*YOUR OBJECTIVE*. Output, exactly as written, the lines of the data below from the one containing "Where should I click to: Click" to the end.

*DATA FOR ANALYSIS*.
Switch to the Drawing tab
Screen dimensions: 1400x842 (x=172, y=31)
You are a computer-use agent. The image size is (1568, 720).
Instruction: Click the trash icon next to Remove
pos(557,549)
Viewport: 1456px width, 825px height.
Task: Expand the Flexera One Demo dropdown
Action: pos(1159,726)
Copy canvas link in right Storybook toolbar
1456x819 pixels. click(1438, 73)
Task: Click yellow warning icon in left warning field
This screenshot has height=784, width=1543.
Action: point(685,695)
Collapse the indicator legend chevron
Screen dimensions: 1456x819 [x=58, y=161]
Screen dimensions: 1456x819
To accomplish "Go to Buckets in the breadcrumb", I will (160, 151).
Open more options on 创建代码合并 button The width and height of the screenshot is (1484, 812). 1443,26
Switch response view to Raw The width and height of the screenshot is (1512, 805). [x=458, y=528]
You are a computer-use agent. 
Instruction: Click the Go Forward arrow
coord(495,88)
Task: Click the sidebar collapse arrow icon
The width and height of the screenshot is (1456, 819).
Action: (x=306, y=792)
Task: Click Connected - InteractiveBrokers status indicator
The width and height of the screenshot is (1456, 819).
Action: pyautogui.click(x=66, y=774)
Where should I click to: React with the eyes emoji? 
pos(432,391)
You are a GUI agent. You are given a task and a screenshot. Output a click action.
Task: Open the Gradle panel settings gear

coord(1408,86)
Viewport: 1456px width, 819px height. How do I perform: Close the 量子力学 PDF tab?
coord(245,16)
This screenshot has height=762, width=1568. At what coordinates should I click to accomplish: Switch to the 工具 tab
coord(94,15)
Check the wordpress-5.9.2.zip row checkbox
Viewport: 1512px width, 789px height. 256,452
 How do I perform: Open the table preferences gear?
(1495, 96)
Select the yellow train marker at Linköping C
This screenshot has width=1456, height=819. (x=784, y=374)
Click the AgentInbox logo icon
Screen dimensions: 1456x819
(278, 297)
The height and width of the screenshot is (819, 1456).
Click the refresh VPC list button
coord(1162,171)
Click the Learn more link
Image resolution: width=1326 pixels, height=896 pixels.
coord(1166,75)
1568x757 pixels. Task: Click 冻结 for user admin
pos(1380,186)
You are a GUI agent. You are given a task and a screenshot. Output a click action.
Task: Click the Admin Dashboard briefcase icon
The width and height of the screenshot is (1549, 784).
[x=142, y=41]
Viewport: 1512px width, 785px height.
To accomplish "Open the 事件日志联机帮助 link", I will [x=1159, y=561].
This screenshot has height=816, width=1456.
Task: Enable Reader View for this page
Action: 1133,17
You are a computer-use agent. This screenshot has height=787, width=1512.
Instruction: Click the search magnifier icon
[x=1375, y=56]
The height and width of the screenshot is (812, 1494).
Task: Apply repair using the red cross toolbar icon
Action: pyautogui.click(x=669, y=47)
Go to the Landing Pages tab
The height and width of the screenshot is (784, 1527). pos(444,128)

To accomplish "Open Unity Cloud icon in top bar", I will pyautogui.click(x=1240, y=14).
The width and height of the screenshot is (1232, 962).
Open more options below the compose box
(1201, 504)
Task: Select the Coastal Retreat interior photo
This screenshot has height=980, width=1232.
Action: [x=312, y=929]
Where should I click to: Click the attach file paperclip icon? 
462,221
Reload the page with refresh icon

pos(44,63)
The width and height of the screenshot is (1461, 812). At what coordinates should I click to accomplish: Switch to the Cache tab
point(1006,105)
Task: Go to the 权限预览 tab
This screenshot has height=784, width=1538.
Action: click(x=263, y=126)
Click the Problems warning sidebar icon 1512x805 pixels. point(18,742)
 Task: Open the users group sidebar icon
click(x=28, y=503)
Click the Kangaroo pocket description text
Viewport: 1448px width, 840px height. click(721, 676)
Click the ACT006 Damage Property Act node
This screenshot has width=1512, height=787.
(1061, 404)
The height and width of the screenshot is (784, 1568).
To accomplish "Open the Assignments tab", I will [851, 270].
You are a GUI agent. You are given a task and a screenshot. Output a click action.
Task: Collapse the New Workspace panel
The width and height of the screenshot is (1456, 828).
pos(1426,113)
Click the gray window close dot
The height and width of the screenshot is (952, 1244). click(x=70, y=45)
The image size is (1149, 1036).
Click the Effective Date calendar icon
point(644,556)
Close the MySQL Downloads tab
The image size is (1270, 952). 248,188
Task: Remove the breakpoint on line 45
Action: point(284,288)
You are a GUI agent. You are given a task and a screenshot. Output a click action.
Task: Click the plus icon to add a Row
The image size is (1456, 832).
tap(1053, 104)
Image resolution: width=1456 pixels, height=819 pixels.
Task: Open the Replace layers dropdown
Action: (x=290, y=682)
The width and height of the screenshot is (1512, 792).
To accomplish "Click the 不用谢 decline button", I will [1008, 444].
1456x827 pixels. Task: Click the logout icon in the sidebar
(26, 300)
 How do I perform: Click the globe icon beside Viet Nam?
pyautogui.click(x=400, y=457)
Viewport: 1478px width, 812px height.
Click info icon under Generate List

*TASK RESULT*.
Where should I click to: Click the attach file paperclip icon? 
462,221
Reload the page with refresh icon

pos(44,63)
The width and height of the screenshot is (1461, 812). At what coordinates should I click to accomplish: Switch to the Cache tab
point(1006,105)
Task: Go to the 权限预览 tab
This screenshot has height=784, width=1538.
Action: click(x=263, y=126)
Click the Problems warning sidebar icon 1512x805 pixels. point(18,742)
 Task: Open the users group sidebar icon
click(x=28, y=503)
Click the Kangaroo pocket description text
Viewport: 1448px width, 840px height. click(721, 676)
Click the ACT006 Damage Property Act node
This screenshot has width=1512, height=787.
(1061, 404)
The height and width of the screenshot is (784, 1568).
To accomplish "Open the Assignments tab", I will [851, 270].
You are a GUI agent. You are given a task and a screenshot. Output a click action.
Task: Collapse the New Workspace panel
The width and height of the screenshot is (1456, 828).
pos(1426,113)
Click the gray window close dot
The height and width of the screenshot is (952, 1244). click(x=70, y=45)
The image size is (1149, 1036).
Click the Effective Date calendar icon
point(644,556)
Close the MySQL Downloads tab
The image size is (1270, 952). 248,188
Task: Remove the breakpoint on line 45
Action: point(284,288)
You are a GUI agent. You are given a task and a screenshot. Output a click action.
Task: Click the plus icon to add a Row
The image size is (1456, 832).
tap(1053, 104)
Image resolution: width=1456 pixels, height=819 pixels.
Task: Open the Replace layers dropdown
Action: (x=290, y=682)
The width and height of the screenshot is (1512, 792).
To accomplish "Click the 不用谢 decline button", I will [1008, 444].
1456x827 pixels. Task: Click the logout icon in the sidebar
(26, 300)
 How do I perform: Click the globe icon beside Viet Nam?
pyautogui.click(x=400, y=457)
Viewport: 1478px width, 812px height.
Click info icon under Generate List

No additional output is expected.